Simeone memang tak sejenius dirijen Juan Roman Riquelme saat mengatur serangan, atau sigap memblokir serangan lawan seperti tugas Sebastian Veron, tapi ia adalah pembelajar yang baik. Di tangannya Atletico menjadi tim yang solid yang agresif dana menyerang dan solid dalam bertahan. Di musim 2012/13, Atletico yang kemudian menjadi juara Liga Spanyol, pernah meraih 14 kemenangan beruntun. Di sisi lain, dengan pertahanan paling solid, di musim 2015/16, Los Rojiblancos mencatat rekor clean sheet dalam 20 pertandingan di berbagai ajang.
Pendukung Atletico, yang di dua dasawarsa sebelum ini hanya bisa merana melihat pesta pendukung Real, kini bisa tersenyum meledek tetangganya dengan raihan prestasinya sejak ditukangi Simeone. Raihan lima trofi dalam lima musim adalah salah satu capaian terbaiknya. Prestasinya melajukan Atletico Madrid di dua edisi final Liga Champions juga menjadi satu bukti sahih betapa Simeone yang tempramen saat menjadi gelandang bertahan di masa lalu kini menjadi pelatih yang ciamik dalam meramu taktik. Dia menjadikan para pemain tengah sebagai gelombang yang terus menerus ikut memainkan orkestra sepakbola menyerang yang atraktif dan bertahan dengan gaya ortodok.

****

Selain nama-nama di atas, ada banyak nama eks gelandang (bisa juga pemain tengah maupun bek tengah) yang sukses berkarier sebagai pelatih. Dari rahim Italia ada Marcelo Lippi, Carlo Ancelotti, Fabio Capello. Ada juga generasi di bawahnya seperti Frank Rijkaard, Ruud Gullit, Gianluca Vialli. Sisanya generasi yang lebih fresh karena mereka satu lichting: Didier Deschamps, Antonio Conte, Roberto Donadoni, Joachim Low, Laurent Blanc, Zinedine Zidane, Diego Simeone, Pep Guardiola, Luis Enrique, Frank de Boer, Philip Cocu, Roberto Di Matteo, Jurgen Klopp, Slaven Bilic, sampai Giovanni Van Bronckhorst.

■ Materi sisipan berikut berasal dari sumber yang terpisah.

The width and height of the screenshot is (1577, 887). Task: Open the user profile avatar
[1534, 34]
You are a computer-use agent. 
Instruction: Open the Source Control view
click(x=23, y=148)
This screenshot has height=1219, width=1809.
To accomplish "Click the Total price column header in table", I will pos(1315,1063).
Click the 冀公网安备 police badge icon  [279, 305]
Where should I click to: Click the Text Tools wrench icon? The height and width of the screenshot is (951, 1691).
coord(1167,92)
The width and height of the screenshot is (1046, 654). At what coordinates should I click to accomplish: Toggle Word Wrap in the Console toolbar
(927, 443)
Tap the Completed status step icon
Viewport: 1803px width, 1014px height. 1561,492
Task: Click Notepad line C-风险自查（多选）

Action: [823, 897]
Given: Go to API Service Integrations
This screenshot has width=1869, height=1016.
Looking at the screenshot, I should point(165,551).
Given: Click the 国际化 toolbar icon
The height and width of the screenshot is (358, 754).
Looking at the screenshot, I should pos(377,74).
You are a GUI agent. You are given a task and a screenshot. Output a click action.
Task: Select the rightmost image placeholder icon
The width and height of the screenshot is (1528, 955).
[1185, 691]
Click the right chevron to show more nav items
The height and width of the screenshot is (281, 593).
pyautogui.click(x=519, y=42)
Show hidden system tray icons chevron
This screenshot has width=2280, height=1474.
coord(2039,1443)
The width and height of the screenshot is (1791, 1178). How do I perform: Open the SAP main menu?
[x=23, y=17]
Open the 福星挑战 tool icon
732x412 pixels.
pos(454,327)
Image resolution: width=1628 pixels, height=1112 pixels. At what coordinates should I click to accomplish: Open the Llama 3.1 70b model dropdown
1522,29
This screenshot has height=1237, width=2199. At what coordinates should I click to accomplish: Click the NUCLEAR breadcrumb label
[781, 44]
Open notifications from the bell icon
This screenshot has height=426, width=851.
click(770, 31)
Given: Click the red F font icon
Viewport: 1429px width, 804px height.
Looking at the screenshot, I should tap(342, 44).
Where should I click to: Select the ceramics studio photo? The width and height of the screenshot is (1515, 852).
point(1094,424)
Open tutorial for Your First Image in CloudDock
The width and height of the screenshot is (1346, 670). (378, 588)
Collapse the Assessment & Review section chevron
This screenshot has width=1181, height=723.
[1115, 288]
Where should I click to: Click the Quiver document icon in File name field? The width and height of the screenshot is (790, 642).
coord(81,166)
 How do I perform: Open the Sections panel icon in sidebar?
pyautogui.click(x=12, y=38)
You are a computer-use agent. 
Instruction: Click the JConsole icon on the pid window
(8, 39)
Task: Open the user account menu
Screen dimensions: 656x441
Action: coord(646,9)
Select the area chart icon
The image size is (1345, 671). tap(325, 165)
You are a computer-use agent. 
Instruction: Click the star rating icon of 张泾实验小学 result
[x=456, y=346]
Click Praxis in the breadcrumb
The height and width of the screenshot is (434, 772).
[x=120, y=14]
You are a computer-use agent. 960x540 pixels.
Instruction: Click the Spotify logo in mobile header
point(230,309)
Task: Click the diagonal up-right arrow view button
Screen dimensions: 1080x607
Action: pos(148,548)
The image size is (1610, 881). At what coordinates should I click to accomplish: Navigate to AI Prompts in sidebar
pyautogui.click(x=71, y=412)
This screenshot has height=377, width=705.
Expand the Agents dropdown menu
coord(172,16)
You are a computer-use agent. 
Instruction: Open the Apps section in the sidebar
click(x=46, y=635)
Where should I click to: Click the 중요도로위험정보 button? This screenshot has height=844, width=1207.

Dalam kajian psikologi, sebagian hidup kita ditentukan oleh kebiasaan. Karakter, pola pikir, sikap dan perilaku kita terbentuk karena sebuah kebiasaan yang dilakukan secara terus menerus. Kebiasaan ini akhirnya menjadi sebuah pengalaman yang ikut membentuk pola pikir. Dan, pola pikir menentukan cara meraih prestasi. Contoh di atas adalah salah satu pembuktian bahwa tawassuth dalam sepakbola saja sudah keren dan ikut andil membentuk bukit prestasi, apalagi kalau diterapkan di dalam keberagamaan dan keberagaman kita. Sebagaimana kata Mahatma Gandhi, pikiranmu akan menjadi ucapanmu. Ucapanmu akan menjadi perilakumu. Perilakumu akan menjadi kebiasaanmu. Kebiasaanmu akan menjadi karaktermu. Karaktermu akan menjadi takdirmu. Dan, di lapangan hijau, kata-kata Gandhi itu dirayakan.